Autograf: bis mindestens 1943 im Besitz von Werner Wittich, danach Kriegsverlust (vgl. Druck, S. 14)
Druck: Louis Spohr, Briefwechsel mit seiner Frau Dorette, hrsg. v. Folker Göthel, Kassel und Basel 1957, S. 37ff.

Kassel, den 2ten Februar 22

Mein herzlich geliebtes Weibchen,

Ich schreibe Dir heute, weil ich Dir die Einlagen zu schicken habe. Die Mutter schreibt mir in der ersten Hälfte ihres Briefes1, daß sie Dir am 11. Januar geschrieben habe, und Du hast nach Deinem Briefe, den ich gestern bekommen habe, noch keine Zeile von Gandersheim erhalten! Es muß also der Brief verloren gegangen sein! - Deine Idee, uns auf der Frankfurter Messe Sachen einkaufen zu lassen, wäre übel nicht, wenn nicht auch hier eine Messe wäre, wo man alles und ebenso wohlfeil wird haben können. Das Übele ist nur, daß sie bei Deiner Ankunft eben vorbei sein wird. Ich müßte daher durch jemand hier die Einkäufe besorgen lassen und habe mir dazu schon Wiele's Mutter, die mir eine verständige Hausfrau zu sein scheint, ausersehen. Wenn Du mir nur im nächsten Briefe genau bestimmen könntest, was gekauft werden soll. - Dann habe ich im vorigen Brief eine Bitte vergessen. Laß doch Dir und den Kindern in Dresden die nöthigen Kleider machen, nicht bloß zu Reise, sondern auch um gleich hier anständig erscheinen zu können.
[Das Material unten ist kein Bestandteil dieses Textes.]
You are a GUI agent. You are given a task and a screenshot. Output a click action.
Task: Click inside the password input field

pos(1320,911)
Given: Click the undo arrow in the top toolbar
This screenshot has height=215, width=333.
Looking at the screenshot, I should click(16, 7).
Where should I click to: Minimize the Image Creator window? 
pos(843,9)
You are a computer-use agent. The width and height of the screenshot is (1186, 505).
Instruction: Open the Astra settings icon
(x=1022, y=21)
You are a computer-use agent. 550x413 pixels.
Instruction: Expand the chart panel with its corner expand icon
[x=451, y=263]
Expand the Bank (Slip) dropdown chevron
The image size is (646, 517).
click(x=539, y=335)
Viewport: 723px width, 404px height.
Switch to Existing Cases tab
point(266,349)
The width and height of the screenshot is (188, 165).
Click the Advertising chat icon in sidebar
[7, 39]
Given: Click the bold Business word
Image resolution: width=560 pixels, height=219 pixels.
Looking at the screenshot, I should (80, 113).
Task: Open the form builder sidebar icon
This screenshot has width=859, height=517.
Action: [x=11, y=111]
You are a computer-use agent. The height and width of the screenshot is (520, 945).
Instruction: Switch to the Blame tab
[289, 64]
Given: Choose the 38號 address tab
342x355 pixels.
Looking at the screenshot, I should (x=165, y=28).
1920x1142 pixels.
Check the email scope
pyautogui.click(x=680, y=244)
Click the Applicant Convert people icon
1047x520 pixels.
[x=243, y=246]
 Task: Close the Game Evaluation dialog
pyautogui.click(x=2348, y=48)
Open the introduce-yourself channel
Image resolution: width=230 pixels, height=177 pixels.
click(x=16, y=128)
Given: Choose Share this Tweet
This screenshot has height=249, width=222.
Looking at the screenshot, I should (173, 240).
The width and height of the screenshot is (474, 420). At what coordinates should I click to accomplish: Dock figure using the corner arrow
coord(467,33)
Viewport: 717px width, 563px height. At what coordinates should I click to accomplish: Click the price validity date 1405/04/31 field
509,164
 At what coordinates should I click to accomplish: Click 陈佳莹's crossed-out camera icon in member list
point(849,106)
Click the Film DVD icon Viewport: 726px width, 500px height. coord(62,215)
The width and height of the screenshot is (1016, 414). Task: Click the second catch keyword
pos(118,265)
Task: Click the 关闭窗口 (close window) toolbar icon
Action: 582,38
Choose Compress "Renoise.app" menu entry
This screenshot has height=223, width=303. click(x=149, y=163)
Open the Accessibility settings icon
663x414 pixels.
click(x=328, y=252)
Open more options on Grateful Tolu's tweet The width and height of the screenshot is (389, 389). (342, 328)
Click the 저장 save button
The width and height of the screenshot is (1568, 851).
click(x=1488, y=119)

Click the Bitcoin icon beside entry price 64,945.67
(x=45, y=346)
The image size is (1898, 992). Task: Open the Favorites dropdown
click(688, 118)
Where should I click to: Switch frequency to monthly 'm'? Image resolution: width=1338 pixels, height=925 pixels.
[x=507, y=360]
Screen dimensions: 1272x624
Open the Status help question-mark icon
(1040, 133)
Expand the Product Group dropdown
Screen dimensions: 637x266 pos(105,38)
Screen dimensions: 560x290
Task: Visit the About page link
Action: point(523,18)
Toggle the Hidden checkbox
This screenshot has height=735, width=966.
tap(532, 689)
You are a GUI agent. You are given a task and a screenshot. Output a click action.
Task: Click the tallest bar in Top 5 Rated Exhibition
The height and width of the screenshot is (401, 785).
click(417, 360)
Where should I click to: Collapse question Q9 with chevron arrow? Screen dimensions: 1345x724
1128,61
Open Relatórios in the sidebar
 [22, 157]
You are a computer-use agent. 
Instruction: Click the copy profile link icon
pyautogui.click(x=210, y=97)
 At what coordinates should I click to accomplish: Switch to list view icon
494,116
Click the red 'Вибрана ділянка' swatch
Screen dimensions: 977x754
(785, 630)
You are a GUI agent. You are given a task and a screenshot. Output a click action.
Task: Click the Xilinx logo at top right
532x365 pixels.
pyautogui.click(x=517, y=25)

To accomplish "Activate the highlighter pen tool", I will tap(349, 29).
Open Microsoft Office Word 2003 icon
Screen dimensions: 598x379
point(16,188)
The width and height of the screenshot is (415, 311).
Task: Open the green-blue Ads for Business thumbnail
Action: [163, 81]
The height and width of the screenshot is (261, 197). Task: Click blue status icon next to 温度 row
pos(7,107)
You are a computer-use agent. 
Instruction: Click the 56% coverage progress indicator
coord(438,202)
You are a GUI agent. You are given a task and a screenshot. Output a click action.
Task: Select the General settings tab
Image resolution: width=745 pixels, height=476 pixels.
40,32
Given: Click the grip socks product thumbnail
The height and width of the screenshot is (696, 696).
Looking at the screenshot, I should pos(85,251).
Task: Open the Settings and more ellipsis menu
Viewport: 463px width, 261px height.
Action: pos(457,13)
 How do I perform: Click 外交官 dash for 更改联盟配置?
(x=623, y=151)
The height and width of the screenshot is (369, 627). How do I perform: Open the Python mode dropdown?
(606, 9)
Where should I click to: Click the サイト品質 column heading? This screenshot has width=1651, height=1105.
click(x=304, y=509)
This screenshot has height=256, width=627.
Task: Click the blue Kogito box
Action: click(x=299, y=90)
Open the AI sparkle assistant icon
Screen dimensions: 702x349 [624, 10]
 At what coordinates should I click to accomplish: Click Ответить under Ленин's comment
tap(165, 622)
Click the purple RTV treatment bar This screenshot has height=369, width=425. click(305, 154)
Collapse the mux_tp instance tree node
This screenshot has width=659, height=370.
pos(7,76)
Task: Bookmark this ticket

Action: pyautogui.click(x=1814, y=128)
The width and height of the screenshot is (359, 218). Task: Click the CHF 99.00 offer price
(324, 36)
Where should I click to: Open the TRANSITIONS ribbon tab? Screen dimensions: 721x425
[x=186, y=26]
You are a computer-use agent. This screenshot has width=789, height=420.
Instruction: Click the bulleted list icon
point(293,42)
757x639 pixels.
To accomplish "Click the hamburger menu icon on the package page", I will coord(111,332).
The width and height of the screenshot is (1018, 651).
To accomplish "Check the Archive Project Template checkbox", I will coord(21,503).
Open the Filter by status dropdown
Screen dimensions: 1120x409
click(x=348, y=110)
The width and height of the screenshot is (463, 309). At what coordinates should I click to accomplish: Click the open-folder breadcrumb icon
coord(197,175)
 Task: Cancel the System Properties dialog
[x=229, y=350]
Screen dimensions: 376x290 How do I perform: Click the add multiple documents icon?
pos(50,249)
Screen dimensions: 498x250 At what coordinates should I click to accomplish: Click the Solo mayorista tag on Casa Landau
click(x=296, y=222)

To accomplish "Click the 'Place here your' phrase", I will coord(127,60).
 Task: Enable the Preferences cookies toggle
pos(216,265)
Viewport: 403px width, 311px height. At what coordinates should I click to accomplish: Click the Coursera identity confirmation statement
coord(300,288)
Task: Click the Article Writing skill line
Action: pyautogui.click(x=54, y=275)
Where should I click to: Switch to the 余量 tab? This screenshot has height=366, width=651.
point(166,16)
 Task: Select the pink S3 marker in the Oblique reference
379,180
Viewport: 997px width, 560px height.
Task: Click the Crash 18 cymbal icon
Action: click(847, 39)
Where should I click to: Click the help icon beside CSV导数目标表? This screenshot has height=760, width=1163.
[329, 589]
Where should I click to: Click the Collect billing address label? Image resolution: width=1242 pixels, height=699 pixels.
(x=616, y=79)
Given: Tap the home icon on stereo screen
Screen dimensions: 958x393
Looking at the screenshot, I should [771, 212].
Es wird nicht fehlen, daß Ihr wie ich gleich und noch täglich in Gesellschaften gezogen werdet, wo einiger Luxus von Eurer Seite nötig sein wird. Ich weiß, daß Dein Geld dazu nicht hinreicht, und werde daher sorgen, daß Peters Dir vor Ostern noch welches schicke.2
Aus dem Brief meiner Mutter wirst Du ersehen, welchen sehnlichen Wunsch sie in Gandersheim hegen. Ich hatte bis jetzt keine Lust, Ferdinand hieher zu ziehen, weil es mir fatal ist, einen Bruder vorzuschlagen und empfehlen zu müssen; da sie aber in Gandersheim so sehnlichst darauf hoffen, so will ich es möglich zu machen suchen.
Dem. Canzi ist bis Ostern engagiert. Am Freischütz studieren wir schon. Sobald dieser gegeben ist, kommt's an Zemire u. Azor. Von Ostern an ist Dem. Braun engagiert, die dann in der Canzi Rollen eintreten kann. Die Mutter schreibt mir, daß der Vater mich in 3-4 Wochen zu besuchen gedenke. Ich habe ihn nämlich eingeladen, da ich ihn sehr gut auch vor Deiner Ankunft logieren kann.
Der Kurfürst hat gewünscht, daß das nächste große Konzert der Kapelle, in dem ich spielen werde, im Theater gegeben werde, weil er den Saal nicht gern besucht. Es wird nächsten Dienstag stattfinden und ich darin daß d-moll-Konzert und die Irrländer spielen. Meine Geige ist jetzt sehr vorzüglich. Am vorigen Sonntag spielte ich zum ersten Mal meine beiden Soloquartetten. - In dem Konzert der Canzi hörte ich Wiele zum erstenmal. Er spielte in seiner Manier sehr vorzüglich. Seine Spielart kommt der von Mayseder am nächsten. - Grund schreibt mir, daß er in Meiningen sehr glücklich sei und im April hieher zu kommen gedenke.3 Lebe wohl, Du Wonne meiner Seele.

Dein Louis.



Dieser Brief ist die Antwort auf Dorette Spohr an Louis Spohr, 26.01.1822. Postweg dieses Briefs überschnitt sich mit dem Postweg eines derzeit verschollenen Briefs von Dorette Spohr an Louis Spohr. Dorette Spohr beantwortete diesen und Spohrs vorigen Brief vom 31.01.1822 am 06.02.1822.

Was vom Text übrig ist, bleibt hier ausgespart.